TASK BRIEF
Exactly the lines from the one with "Given: Select the Trái phiếu riêng lẻ tab" through the end of the records below are needed, minus any pictures.

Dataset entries
★ ★ ★ ★ ★
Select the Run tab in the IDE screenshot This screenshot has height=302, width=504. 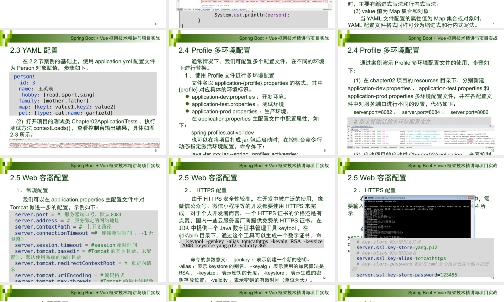[x=180, y=9]
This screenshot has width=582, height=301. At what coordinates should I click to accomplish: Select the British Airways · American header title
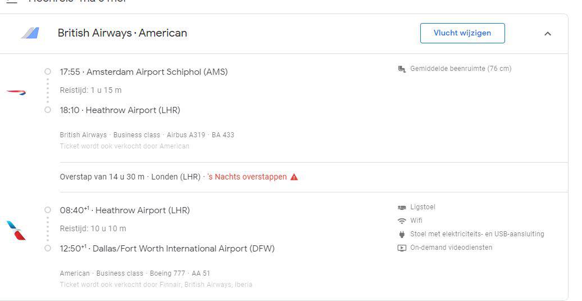click(122, 33)
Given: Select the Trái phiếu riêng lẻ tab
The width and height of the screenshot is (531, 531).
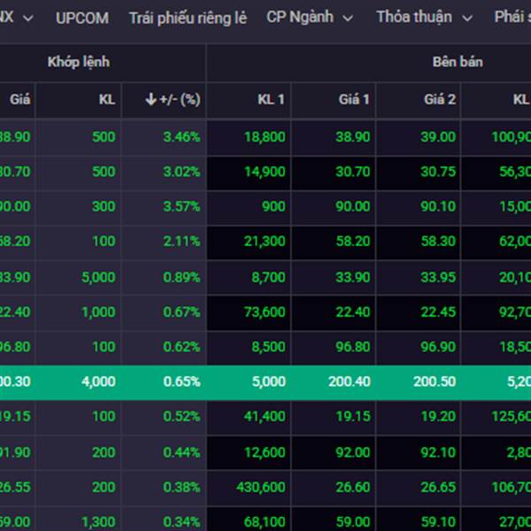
★ ★ ★ ★ ★
RESULT OF THIS EXERCISE
Given: Select the Trái phiếu riêng lẻ tab
The width and height of the screenshot is (531, 531).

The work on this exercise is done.